Вот что пишет в своей книге «Смерть: завершающий этап роста» Элизабет Кюблер-Росс о том, как работа в непосредственной близости со смертью обогатила ее жизнь. «Работа с умирающими пациентами отнюдь не мрачное и угнетающее занятие, – уверяет она, – напротив, она может принести необыкновенное удовлетворение, и я чувствую, что в последние годы моя жизнь была гораздо более полноценной, чем у некоторых других людей – вся их жизнь». Она называет смерть «в высшей степени творческой силой… Смотреть в лицо смерти значит бесстрашно решать главный вопрос о смысле жизни. Если мы действительно хотим жить, то должны иметь мужество признать, что жизнь в конечном счете очень коротка и важно все, что мы делаем».
Больше всего Кюблер-Росс известна своим знаменитым определением пяти стадий горя: отрицание, гнев, торг, депрессия и принятие. Вот что она пишет о последней стадии: «Это не самый благоприятный этап, но и не самый грустный… это не уступка, а скорее победа».

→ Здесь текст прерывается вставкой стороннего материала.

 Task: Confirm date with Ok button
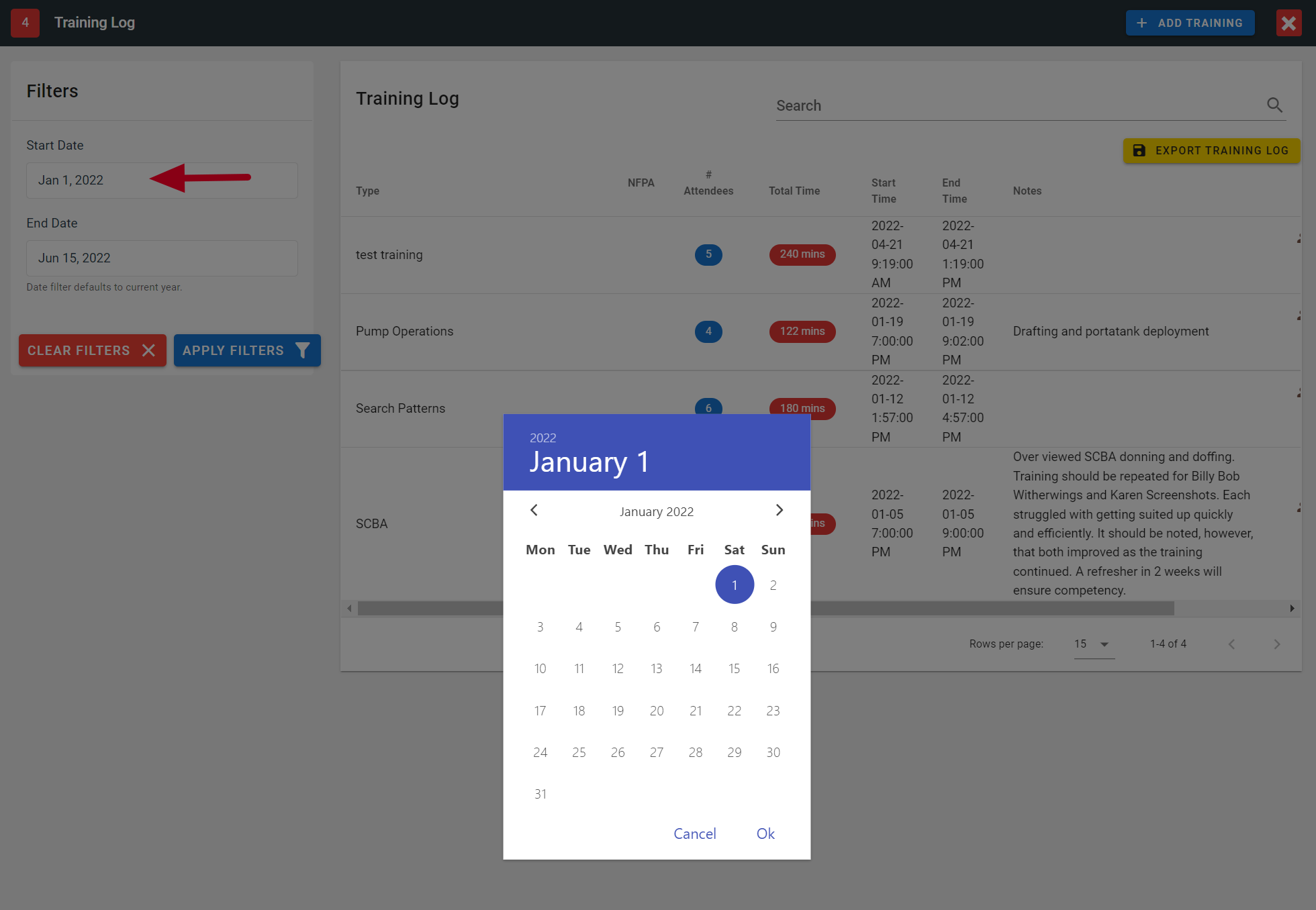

Даже если мы упорно отказываемся позволять смерти влиять на свою жизнь, она – жизнь – определенно скажется на нашей смерти. Автор книги «Уроки живым: истории о прощении, благодарности и отваге в конце жизни» Стэн Голдберг пишет, что «мысли и чувства, испытываемые людьми на протяжении всей жизни, нередко определяют, какой будет их смерть». Другими словами, если у вас была хорошая жизнь, скорее всего, вас ждет «хорошая» смерть. «Я пришел к выводу, что «качество» моей смерти определит багаж, который я смогу до нее дотащить, – пишет он, – я понял, как важно делать простые вещи: говорить своим родным и друзьям, что я их люблю. Говорить спасибо даже за самые незначительные оказанные мне знаки внимания, быть снисходительным к неловким словам и поступкам других людей и просить прощения, когда у меня что-то не получается».
Мы часто читаем трогательные истории самих умирающих – стоя́щих, можно сказать, на пороге смерти, в отличие от многих из нас, всего-навсего находящихся на более ранних стадиях умирания. Эти истории о важных уроках, которые они получают и которые оказываются настолько очевидными в конце жизни. В марте 2010 года звезде телесериала «Спартак: кровь и песок» Энди Уитфилду был поставлен диагноз – рак лимфатической системы. В поисках эффективного варианта лечения он побывал в Индии, Новой Зеландии и Австралии. В ожидании результатов обследования он и его жена сделали одинаковые татуировки – «Быть здесь и сейчас». «В глубине души я убежден, что всему этому было суждено случиться, – говорит он, – и я должен быть именно здесь и именно сейчас. Я готов к этому путешествию и предстоящим открытиям, готов ко всем этим приключениям. «Быть здесь и сейчас» – значит находиться в настоящем и не страшиться неизвестности».
Он умер в сентябре 2011 года. Но урок, который он преподал, живет. Осознавать себя в полной мере столь же важно для полноценной жизни, как и для «хорошей» смерти.